There was a flicker of excitement as she examined the jar.

“Well,” she said. And then again, “Well.” She tucked the pot under one arm. “Thank you. Tell him I say thank you.”

“I will.” He turned to go, then stopped. “Cowper was asking for it,” he said.

For a moment, she seemed about to smile.

“Holland, yes?” Barney nodded. “Would you like some?”

Barney remembered Ivor’s warning. “No, it’s all right,” he replied. “Really. It’s for you.”

The girl narrowed her eyes. “Then how will I know he’s not put something in it?” she said.

“He didn’t. His gran made it.”

“Is that what he told you?” Barney shrugged. “Come on,” said Belinda, making for Ormer House. “I don’t think I should come in,” said Barney. The
girl’s expression hardened, and Barney swallowed. “How about the shelter?” he said.

~

It was the most protracted apology he’d ever known. Twice that week, Ivor summoned him to collect another bundle – a bag of pear drops, a tin of Wagon Wheels –
and between the end of lessons and first prep the new boy and the housemaster’s daughter met in the shelter behind Ormer House to divide the spoils.

At first they ate in guilty silence, but by their third rendezvous the girl had realized that Barney was not as dull-witted as he looked and began to probe him for information about their
benefactor.
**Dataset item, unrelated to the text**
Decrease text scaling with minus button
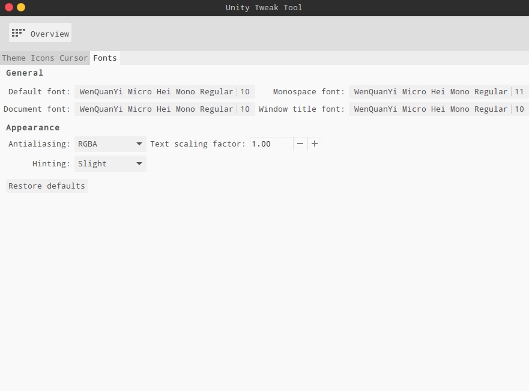 [300, 144]
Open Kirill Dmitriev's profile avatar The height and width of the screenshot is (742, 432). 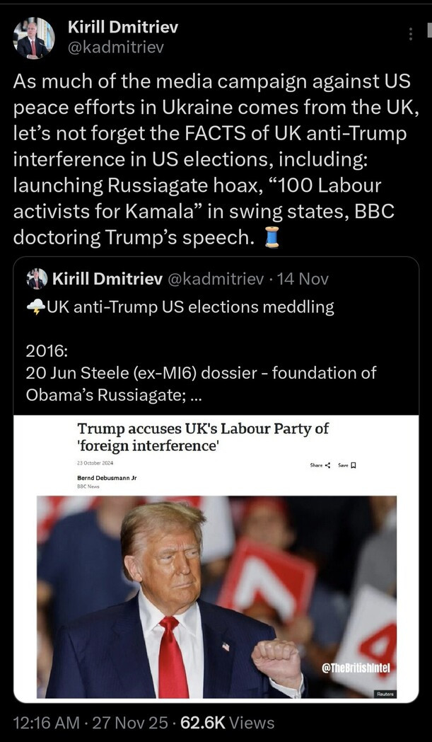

She hadn’t noticed Morrell before, she said, because she’d always been away at school in term time.

“He looks terribly old to be in the Fifth,” she said. “Out of school clothes he’d easily pass for twenty.”
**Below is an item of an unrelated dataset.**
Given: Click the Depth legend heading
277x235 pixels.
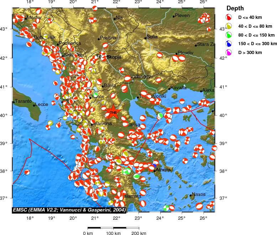Looking at the screenshot, I should [235, 8].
“I’ll be done for if he finds out you’ve been sharing his gifts with me.”

“I can share what’s mine with Pleming’s dog, if I like.” She pulled on a liquorice whip, stretching the black lace between sharp teeth.

“Makes a difference from the pig swill they serve us in hall,” said Barney. Lately, he had begun testing out Robin’s sneering tone. “The tapioca
yesterday—”

Belinda made a face. “Frogs’ eyes in pus, you mean.”

He was dying to ask her about the body she had discovered by the old kitchens, but every time he came close she started talking again.

“Are they alive, do you suppose?” She was pointing at a cluster of black spots rising like a rash up the concrete wall.